Closed GitHubGeniusOverlord closed 1 year ago
We currently don't have a nice way of doing it. That's something we would like to have, but it still didn't have a good consensus of what should be considered 'continuing training' for example:
You can do something like this though, if you don't care about optimizer state.
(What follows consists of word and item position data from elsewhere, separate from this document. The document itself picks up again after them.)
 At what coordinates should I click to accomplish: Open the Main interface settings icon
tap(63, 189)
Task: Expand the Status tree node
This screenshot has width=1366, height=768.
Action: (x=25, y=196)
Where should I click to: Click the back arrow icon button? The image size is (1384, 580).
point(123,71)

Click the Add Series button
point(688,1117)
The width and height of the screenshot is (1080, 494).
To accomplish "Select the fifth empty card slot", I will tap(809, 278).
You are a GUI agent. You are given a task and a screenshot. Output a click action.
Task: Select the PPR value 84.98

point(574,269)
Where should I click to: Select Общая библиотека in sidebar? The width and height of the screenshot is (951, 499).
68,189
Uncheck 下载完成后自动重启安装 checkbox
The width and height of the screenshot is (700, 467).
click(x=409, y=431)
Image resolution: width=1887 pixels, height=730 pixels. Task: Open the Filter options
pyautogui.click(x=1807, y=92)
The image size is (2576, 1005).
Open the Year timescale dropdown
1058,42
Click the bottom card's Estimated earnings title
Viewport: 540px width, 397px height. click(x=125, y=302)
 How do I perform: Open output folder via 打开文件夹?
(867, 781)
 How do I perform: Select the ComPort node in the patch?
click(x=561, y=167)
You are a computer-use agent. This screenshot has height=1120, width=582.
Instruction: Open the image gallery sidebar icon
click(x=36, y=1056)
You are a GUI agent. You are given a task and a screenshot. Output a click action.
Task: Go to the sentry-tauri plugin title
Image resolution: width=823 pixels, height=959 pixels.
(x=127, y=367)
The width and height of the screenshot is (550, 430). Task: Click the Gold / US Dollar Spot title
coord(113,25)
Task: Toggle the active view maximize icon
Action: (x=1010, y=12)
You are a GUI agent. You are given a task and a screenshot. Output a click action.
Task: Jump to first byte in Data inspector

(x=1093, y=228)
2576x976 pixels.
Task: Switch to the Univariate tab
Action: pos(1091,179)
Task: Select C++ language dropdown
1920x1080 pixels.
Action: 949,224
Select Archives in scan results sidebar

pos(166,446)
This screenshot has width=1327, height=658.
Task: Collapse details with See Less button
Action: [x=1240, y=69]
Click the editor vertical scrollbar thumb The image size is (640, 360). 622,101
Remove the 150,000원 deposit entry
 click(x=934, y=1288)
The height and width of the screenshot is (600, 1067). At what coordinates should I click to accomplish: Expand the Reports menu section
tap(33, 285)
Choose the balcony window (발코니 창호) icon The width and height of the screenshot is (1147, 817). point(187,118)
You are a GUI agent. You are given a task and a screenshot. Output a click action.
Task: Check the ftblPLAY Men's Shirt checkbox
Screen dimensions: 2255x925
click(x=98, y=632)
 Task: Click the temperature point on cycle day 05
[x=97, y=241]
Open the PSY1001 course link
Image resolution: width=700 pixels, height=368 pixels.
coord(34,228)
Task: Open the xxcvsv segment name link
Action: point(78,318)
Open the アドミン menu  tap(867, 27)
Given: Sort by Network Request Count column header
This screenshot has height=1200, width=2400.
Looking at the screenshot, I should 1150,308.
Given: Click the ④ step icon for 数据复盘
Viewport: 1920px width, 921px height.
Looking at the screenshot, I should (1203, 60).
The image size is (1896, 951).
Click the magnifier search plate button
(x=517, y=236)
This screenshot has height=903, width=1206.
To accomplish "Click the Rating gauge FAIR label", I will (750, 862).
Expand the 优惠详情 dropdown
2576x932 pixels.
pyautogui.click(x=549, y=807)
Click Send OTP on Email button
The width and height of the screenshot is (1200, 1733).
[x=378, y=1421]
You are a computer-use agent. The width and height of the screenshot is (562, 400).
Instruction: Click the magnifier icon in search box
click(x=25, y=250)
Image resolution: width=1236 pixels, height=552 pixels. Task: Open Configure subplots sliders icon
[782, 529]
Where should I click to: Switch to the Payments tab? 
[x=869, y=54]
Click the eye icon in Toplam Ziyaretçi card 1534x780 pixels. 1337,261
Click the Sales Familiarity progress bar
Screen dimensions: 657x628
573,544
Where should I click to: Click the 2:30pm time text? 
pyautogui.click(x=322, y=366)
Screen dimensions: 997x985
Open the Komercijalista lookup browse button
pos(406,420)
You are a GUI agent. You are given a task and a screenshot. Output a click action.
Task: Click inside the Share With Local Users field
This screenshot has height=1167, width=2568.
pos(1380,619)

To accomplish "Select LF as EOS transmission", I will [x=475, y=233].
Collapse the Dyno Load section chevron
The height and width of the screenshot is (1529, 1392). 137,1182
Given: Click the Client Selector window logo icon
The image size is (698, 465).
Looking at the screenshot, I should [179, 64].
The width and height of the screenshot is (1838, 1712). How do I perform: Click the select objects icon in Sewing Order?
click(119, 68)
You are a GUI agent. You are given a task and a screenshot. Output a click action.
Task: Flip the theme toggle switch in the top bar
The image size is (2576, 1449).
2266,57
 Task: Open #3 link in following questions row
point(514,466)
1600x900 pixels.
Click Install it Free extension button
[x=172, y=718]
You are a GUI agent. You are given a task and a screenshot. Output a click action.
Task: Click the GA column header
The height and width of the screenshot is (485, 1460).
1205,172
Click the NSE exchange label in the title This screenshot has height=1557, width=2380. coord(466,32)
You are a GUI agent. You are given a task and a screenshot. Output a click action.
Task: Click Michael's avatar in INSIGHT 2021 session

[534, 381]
Otherwise the recommended way is to use a the resume from checkpoint callback and checkpoint the model state that you want to recover from.
library(luz)
library(torch)
model <- nn_module(
initialize = function() {
self$linear <- nn_linear(10, 1)
},
forward = function(x) {
self$linear(x)
}
)
fitted <- model %>%
setup(loss = nnf_mse_loss, optimizer = optim_adam) %>%
set_hparams() %>%
set_opt_hparams(lr = 0.01) %>%
fit(list(
torch_randn(10, 10),
torch_randn(100, 1)
))
model2 <- nn_module(
initialize = function(model) {
self$model <- model
},
forward = function(x) {
self$model(x)
}
)
fitted <- model2 %>%
setup(loss = nnf_mse_loss, optimizer = optim_adam) %>%
set_hparams(model = fitted$model) %>%
set_opt_hparams(lr = 0.01) %>%
fit(list(
torch_randn(10, 10),
torch_randn(100, 1)
))
I guess, this is outdated, as there are updates in luz on how to continue training. Closing therefore.
Hello!
I scanned to all the documents, but could not find anything on this. There is the callback, luz_callback_resume_from_checkpoint, which allows to continue from one certain checkpoint. But what if I just want to continue training from the latest state? How can this be done?
Maybe we could add an example for this to the documentation. Thank You!